Carte postale de Léon Mortreux à Fernand Bar, envoyée le 2 mai 1916.
Et Béthune ? Dans son courrier., Léon Mortreux paraît rassuré pour sa famille béthunoise. Confiant, il questionne son oncle : Béthune se tranquillise-t-il ? Moins d’obus ?
Léon sait que sa ville est bien gardée avec la présence de troupes anglaises. L’armée britannique a fait de Béthune une de ses bases dans le Nord de la France.
Mais Béthune n’est qu’à une dizaine de kilomètres du front. Et Léon Mortreux ignore qu’un nouveau danger menace la population. Les habitants de Béthune craignent une arme déployée par l’ennemi, les gaz asphyxiants.

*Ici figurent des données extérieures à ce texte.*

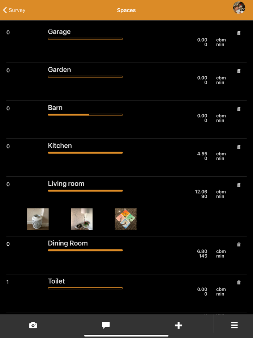Image resolution: width=253 pixels, height=338 pixels.
Task: Select the Living room space
Action: (x=66, y=183)
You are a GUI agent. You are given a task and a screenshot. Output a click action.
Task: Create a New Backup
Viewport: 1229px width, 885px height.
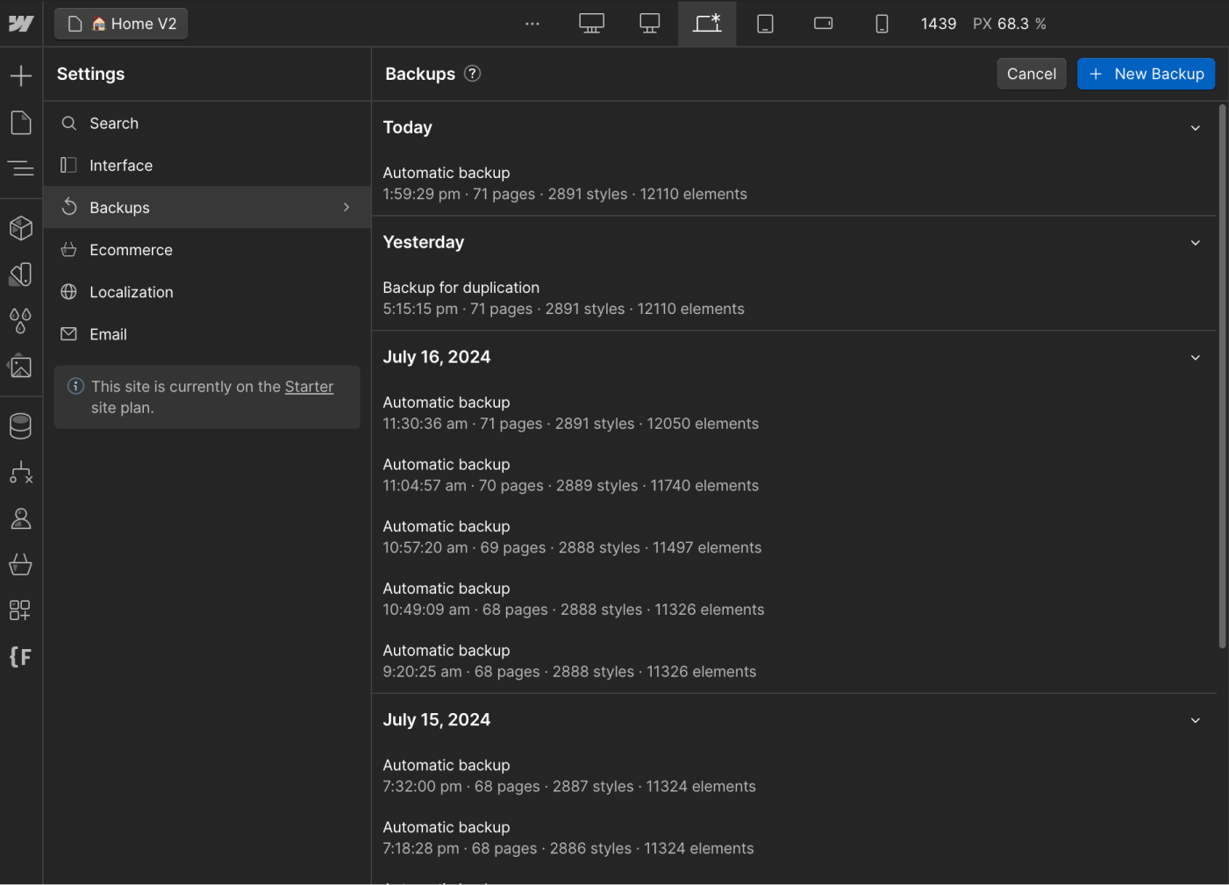tap(1146, 74)
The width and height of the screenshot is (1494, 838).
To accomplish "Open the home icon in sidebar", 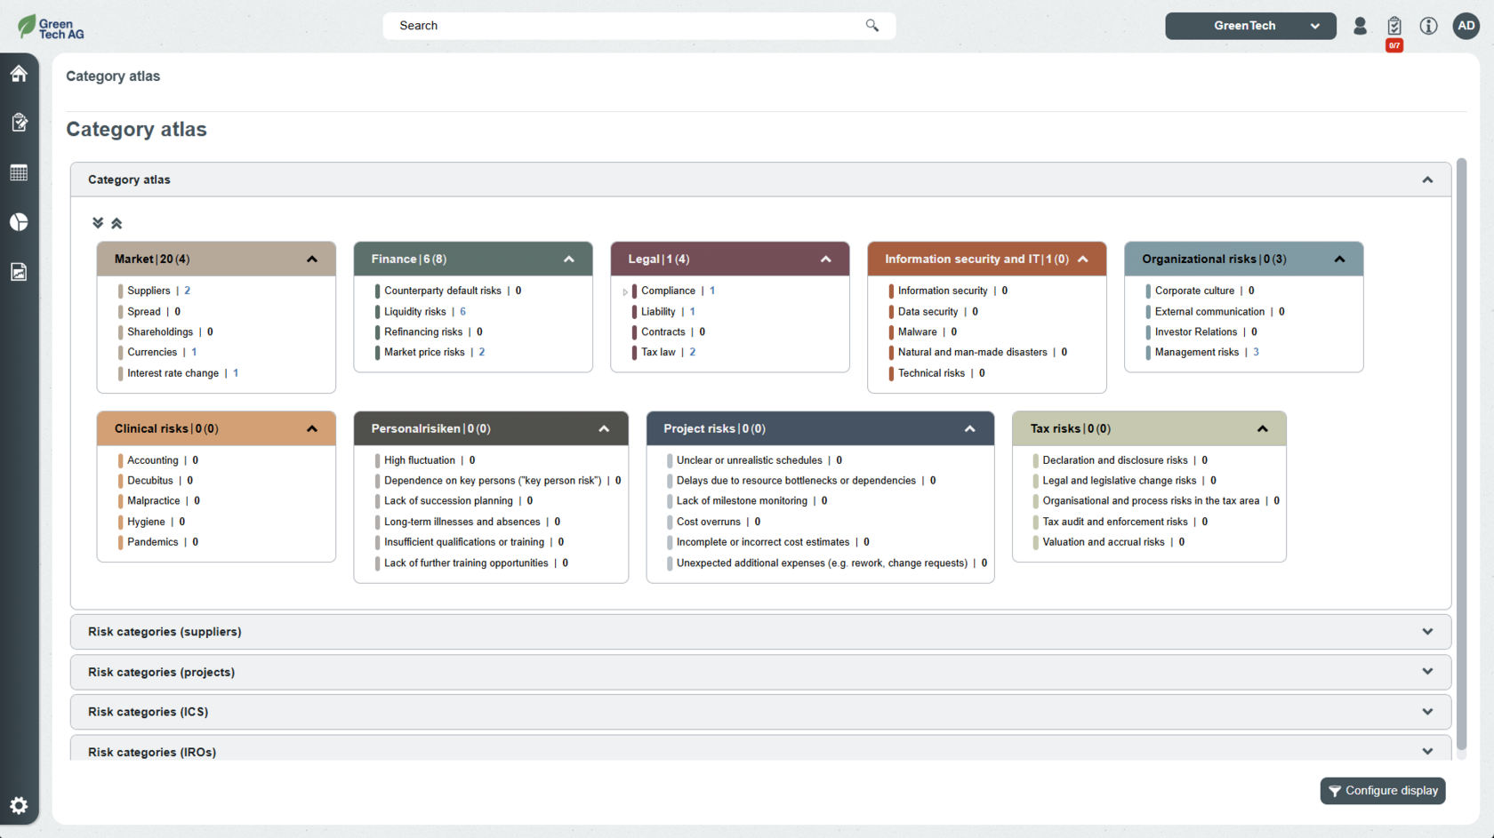I will tap(19, 74).
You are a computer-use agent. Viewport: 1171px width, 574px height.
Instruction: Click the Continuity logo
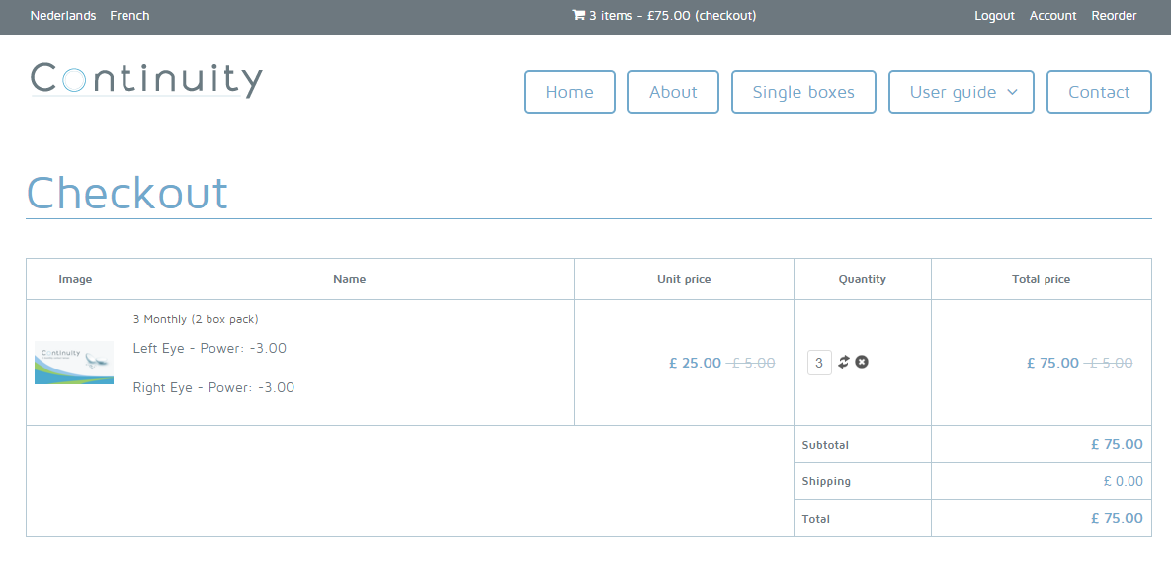coord(146,80)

Depuis avril 1916, les avions allemands survolent Béthune et jettent des bombes de gaz sur la ligne de front.
Correspondance de guerre, il y a cent ans ...
1er Zouaves
Tousson (Seine-et-Marne)2 mai 1916
Cher Oncle,
Rien de nouveau ici ? Comment vas-tu et Béthune se tranquillise t-il ?
Je veux dire y voyez-vous moins d’obus ennemis et plus de soldats anglaisAs-tu vu dans les journaux que Mr Dansette avait proposé au ministre qui écouta d’une oreille favorable que tout militaire ayant eu 2 frères tués à l’ennemi ne soit plus exposé en 1ère ligne !
Beau temps ici, visites de généraux, etc …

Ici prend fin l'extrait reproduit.